Literacy intervention bolsters diabetes management
Cleo Viola Hayden never wanted people to know that she couldn't read.
“I've been beat down a whole lot,” Hayden explained. “When people know your weakness, they take advantage of it. So I didn't want to tell.”
It's a weakness she shares with more than half of Tennessee adults who have inadequate reading skills, according to a March 2004 study conducted by the State of Tennessee Office of Education Accountability.
Like many with poor literacy, Hayden was good at hiding it — she would watch others, memorize what she heard, and use other visual cues to get by. Despite having a heart condition and diabetes, even Hayden's doctors didn't know she was illiterate.
But it was taking a toll on her health. Hayden told doctors she understood their directions, even when she didn't. She wasn't sure what she was supposed to do, and her sugar levels were out of control.
Hayden isn't the only one to suffer a decline in health because of low literacy. Studies have shown that those with low literacy levels and diabetes can struggle with reading prescriptions and following doctor's recommendations, have poorer knowledge of their disease, and suffer worse clinical outcomes.
“Literacy remains an important factor [for controlling diabetes] even after adjusting for other socioeconomic factors such as age, race, gender, income and education,” said Russell Rothman, M.D., assistant professor of Internal Medicine and Pediatrics. But that doesn't mean those who can't read are without hope.
In a study published in the Journal of the American Medical Association earlier this month, Rothman tested a literacy-sensitive disease management program and found that it was able to improve the outcomes for patients with low literacy.
“This study is very exciting because it confirms that literacy appears to be an important factor in influencing who will benefit from disease management intervention, and it suggests that providing interventions that address low literacy can make a difference for low-literacy patients,” Rothman said.

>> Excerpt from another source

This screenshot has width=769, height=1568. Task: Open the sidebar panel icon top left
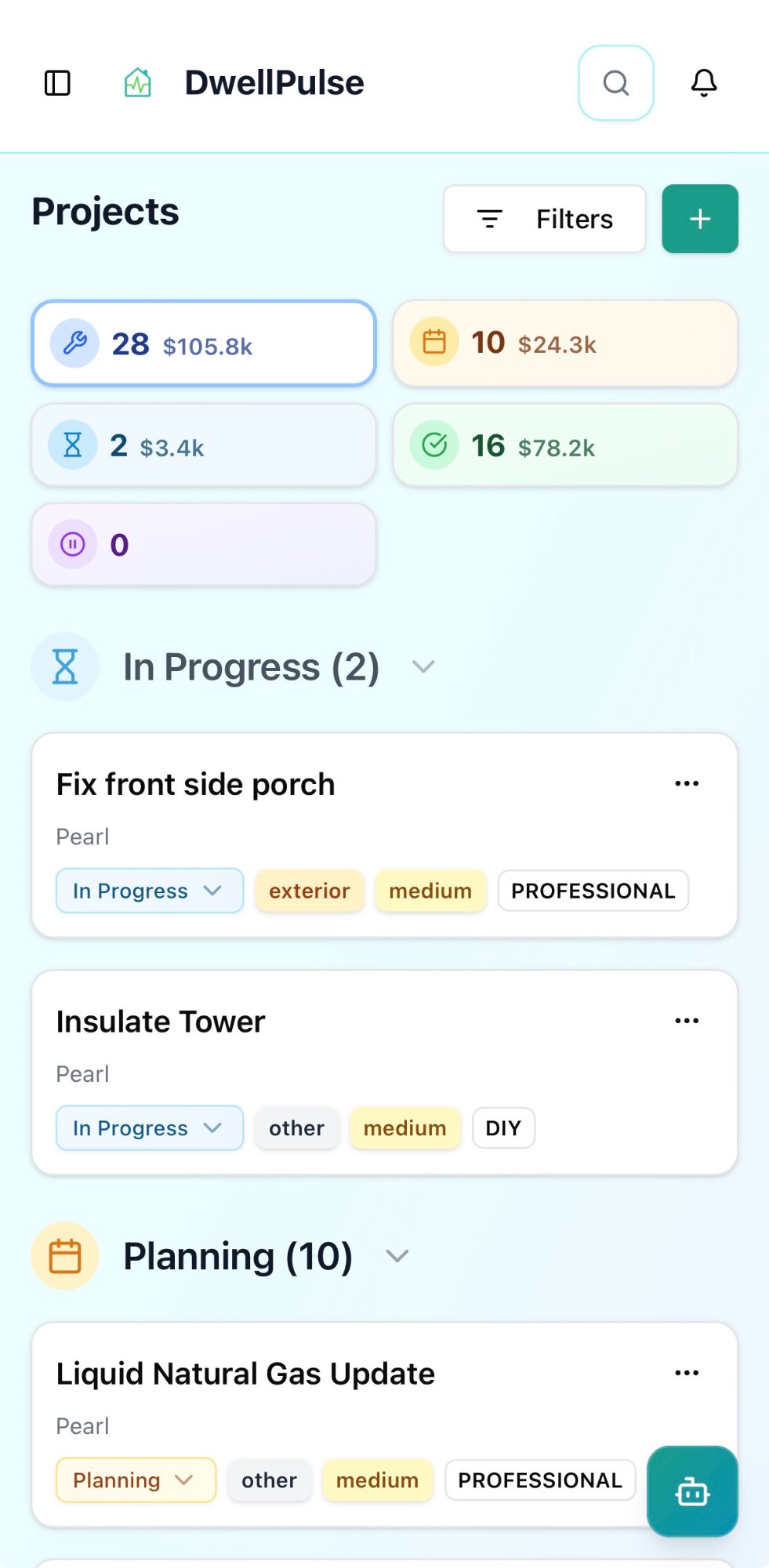[x=58, y=84]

Rothman's research focused on patients with type 2 diabetes with poor blood sugar control. Patients in the study attended a one-hour educational session and were randomly assigned to either a control group or the intervention group. Researchers identified patients with high and low literacy levels in both groups.
While patients in the control group underwent their usual care from their primary care clinician, the intervention group received intensive diabetes management, including educational sessions, application of evidence-based treatment algorithms, and strategies to address patient barriers, including telephone reminders and transportation assistance.
“During the intervention, we addressed low literacy by providing individualized communication, focusing on select critical behaviors, decreasing the complexity of information, using concrete examples, limiting the number of topics covered in one session, avoiding jargon, and using 'teach back' to ensure comprehension,” Rothman said.
A year later, patients who received the intervention had significant improvements in blood sugar control and blood pressure control. Patients in this group with poor literacy skills actually had more improvement in blood sugar control than patients with higher literacy skills.
“We hypothesized that the low literacy patients did so well because our intervention helped these patients to better navigate our complex health care system and to better take care of themselves,” Rothman said.
Hayden said that when she received intervention, she began to feel in control of her health. But the intervention couldn't begin until her physician recognized her inability to read.
“Cleo had a hard time when I asked her what medications she was on. I would ask her to write down what medications she was taking, and she wouldn't,” said Jim Jirjis, M.D., assistant professor of Medicine, director of the Adult Primary Care Center, and Hayden's primary care physician. “It was hard to take care of her. Then my nurse told me she thought Hayden may not be able to read.”
From then on, Jirjis changed how he treated Hayden, used different strategies to help her understand her health, and referred her to diabetes nurse practitioner Kathleen Wolff, M.S.N., who provided additional support. With intervention, Hayden's health began to improve.
“I'm able to manage my diabetes much better now,” Hayden said. “I feel like I know what to do, thanks to all these beautiful people here.”
She said she also felt empowered in other aspects of her life, so much so that, at age 67, she's learning how to read through the Nashville Adult Literacy Council, a volunteer program that teaches adults how to read.
Hayden would like to improve to the point that she can read more about her health problems.
“You'd like to do it yourself, and not have to rely on others,” she said. “You really have to trust people when you can't read something for yourself.”
Hayden said that doctors can win that trust when they pay attention to the special needs of patients who cannot read, and don't just assume everyone is literate.
“I think it would help if doctors did more than just ask 'do you understand?' They should then tell them to write it out and show what you understand,” Hayden said. “And if they can't write it, then the doctor would know that they need special help.”
Rothman agreed that medical professionals need to keep literacy in mind as they work with patients.
Rothman has received additional grants to further explore the role of literacy and math skills in patients with diabetes, and to use this information to design an intervention program at Vanderbilt that will attempt to accommodate these patients to improve their ability to care for themselves.